Work to complete: Return the records in full, exactly as given.

(Collected data entries)
--*--

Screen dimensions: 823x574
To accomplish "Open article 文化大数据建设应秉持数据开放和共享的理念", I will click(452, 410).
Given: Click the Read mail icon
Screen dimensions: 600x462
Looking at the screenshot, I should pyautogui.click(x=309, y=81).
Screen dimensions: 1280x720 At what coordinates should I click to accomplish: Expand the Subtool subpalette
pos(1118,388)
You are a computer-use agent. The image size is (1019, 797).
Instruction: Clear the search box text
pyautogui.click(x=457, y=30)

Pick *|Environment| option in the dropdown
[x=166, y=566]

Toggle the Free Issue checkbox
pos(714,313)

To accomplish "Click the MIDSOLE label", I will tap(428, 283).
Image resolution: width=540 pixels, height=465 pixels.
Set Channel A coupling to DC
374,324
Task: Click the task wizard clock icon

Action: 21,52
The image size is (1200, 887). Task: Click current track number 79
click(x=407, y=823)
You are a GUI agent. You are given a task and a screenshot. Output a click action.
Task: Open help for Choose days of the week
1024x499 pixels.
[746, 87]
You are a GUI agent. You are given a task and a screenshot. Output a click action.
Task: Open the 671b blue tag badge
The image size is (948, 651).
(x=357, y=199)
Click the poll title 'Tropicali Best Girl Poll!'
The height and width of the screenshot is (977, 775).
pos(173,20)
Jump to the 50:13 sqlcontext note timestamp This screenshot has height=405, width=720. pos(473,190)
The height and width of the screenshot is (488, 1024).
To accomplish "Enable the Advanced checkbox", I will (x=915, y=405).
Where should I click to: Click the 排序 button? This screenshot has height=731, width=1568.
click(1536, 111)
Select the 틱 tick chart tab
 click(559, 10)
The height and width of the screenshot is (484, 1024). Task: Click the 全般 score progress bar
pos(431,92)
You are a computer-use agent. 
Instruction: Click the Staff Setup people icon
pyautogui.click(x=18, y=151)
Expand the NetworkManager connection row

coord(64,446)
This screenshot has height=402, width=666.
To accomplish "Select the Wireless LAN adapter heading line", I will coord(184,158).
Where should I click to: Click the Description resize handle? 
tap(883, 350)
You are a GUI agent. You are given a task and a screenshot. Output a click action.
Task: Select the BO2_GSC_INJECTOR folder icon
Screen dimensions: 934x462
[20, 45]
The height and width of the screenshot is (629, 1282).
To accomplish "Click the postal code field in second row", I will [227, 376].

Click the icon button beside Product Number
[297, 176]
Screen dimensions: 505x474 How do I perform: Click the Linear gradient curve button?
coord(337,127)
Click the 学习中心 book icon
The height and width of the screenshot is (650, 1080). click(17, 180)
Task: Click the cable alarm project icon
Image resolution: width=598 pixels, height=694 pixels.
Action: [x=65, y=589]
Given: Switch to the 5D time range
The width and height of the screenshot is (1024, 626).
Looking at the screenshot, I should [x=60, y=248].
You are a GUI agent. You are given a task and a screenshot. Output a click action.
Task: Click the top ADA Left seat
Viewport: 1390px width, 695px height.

--*--

Answer to this task:
Screen dimensions: 823x574
To accomplish "Open article 文化大数据建设应秉持数据开放和共享的理念", I will click(452, 410).
Given: Click the Read mail icon
Screen dimensions: 600x462
Looking at the screenshot, I should pyautogui.click(x=309, y=81).
Screen dimensions: 1280x720 At what coordinates should I click to accomplish: Expand the Subtool subpalette
pos(1118,388)
You are a computer-use agent. The image size is (1019, 797).
Instruction: Clear the search box text
pyautogui.click(x=457, y=30)

Pick *|Environment| option in the dropdown
[x=166, y=566]

Toggle the Free Issue checkbox
pos(714,313)

To accomplish "Click the MIDSOLE label", I will tap(428, 283).
Image resolution: width=540 pixels, height=465 pixels.
Set Channel A coupling to DC
374,324
Task: Click the task wizard clock icon

Action: 21,52
The image size is (1200, 887). Task: Click current track number 79
click(x=407, y=823)
You are a GUI agent. You are given a task and a screenshot. Output a click action.
Task: Open help for Choose days of the week
1024x499 pixels.
[746, 87]
You are a GUI agent. You are given a task and a screenshot. Output a click action.
Task: Open the 671b blue tag badge
The image size is (948, 651).
(x=357, y=199)
Click the poll title 'Tropicali Best Girl Poll!'
The height and width of the screenshot is (977, 775).
pos(173,20)
Jump to the 50:13 sqlcontext note timestamp This screenshot has height=405, width=720. pos(473,190)
The height and width of the screenshot is (488, 1024).
To accomplish "Enable the Advanced checkbox", I will (x=915, y=405).
Where should I click to: Click the 排序 button? This screenshot has height=731, width=1568.
click(1536, 111)
Select the 틱 tick chart tab
 click(559, 10)
The height and width of the screenshot is (484, 1024). Task: Click the 全般 score progress bar
pos(431,92)
You are a computer-use agent. 
Instruction: Click the Staff Setup people icon
pyautogui.click(x=18, y=151)
Expand the NetworkManager connection row

coord(64,446)
This screenshot has height=402, width=666.
To accomplish "Select the Wireless LAN adapter heading line", I will coord(184,158).
Where should I click to: Click the Description resize handle? 
tap(883, 350)
You are a GUI agent. You are given a task and a screenshot. Output a click action.
Task: Select the BO2_GSC_INJECTOR folder icon
Screen dimensions: 934x462
[20, 45]
The height and width of the screenshot is (629, 1282).
To accomplish "Click the postal code field in second row", I will [227, 376].

Click the icon button beside Product Number
[297, 176]
Screen dimensions: 505x474 How do I perform: Click the Linear gradient curve button?
coord(337,127)
Click the 学习中心 book icon
The height and width of the screenshot is (650, 1080). click(17, 180)
Task: Click the cable alarm project icon
Image resolution: width=598 pixels, height=694 pixels.
Action: [x=65, y=589]
Given: Switch to the 5D time range
The width and height of the screenshot is (1024, 626).
Looking at the screenshot, I should [x=60, y=248].
You are a GUI agent. You are given a task and a screenshot. Output a click action.
Task: Click the top ADA Left seat
Viewport: 1390px width, 695px height.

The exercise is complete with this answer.